Hands-On: Unsupervised Learning - Reinforcement Learning

AI and Predictive Analytics in Data-Center Environments - http://dcai.bsc.es

In this hands-on we will see an example of reinforcement learning, another unsupervised learning method which does not learn from a labeled dataset but rather from a series of actions and its corresponding rewards. Let's start with some theory:

Let Temporal Differencing Q-Learning be the formula:

$$Q(s, a) \leftarrow Q(s, a) + \alpha (R(s) + \gamma \cdot max_{a'} Q(s', a') - Q(s, a))$$

...also known as SARSA when the new state selection is obtained from our current $Q(s,a)$ look-up table.

  • $Q(s,a)$ : is the score of the current status given the current action
  • $\alpha$ : is the learning rate
  • $R(s)$ : is the reward for reaching status s
  • $\gamma$ : is the discount factor for the expected new score from next status
  • $max_{a'} Q(s',a')$ : is the best expected score for available actions and status

We also consider the Utility Function $U(s)$ as

$$U(s) = max_{a} Q(s,a) $$

so we want at each step maximize the Utility of our state by choosing the best action each time:

$$Q(s, a) \leftarrow Q(s, a) + \alpha (R(s) + \gamma \cdot U(s') - Q(s, a))$$

When s is a final state, we consider the utility as the final reward obtained.

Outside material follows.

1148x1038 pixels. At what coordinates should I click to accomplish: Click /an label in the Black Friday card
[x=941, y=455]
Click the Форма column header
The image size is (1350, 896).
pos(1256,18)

Implementation of the Q-Learning function

Before implementing the qlearn function itself we need to implement the utility function which exhaustively finds the best score, action and state given a set of valid actions and current scoring:

In [ ]:
import numpy as np
import numpy.random as rd
import math

# Auxiliar function to get the index of a given action
def find_action_index(actions, a):
    return [x==a[0] and y==a[1] for x, y in actions].index(True)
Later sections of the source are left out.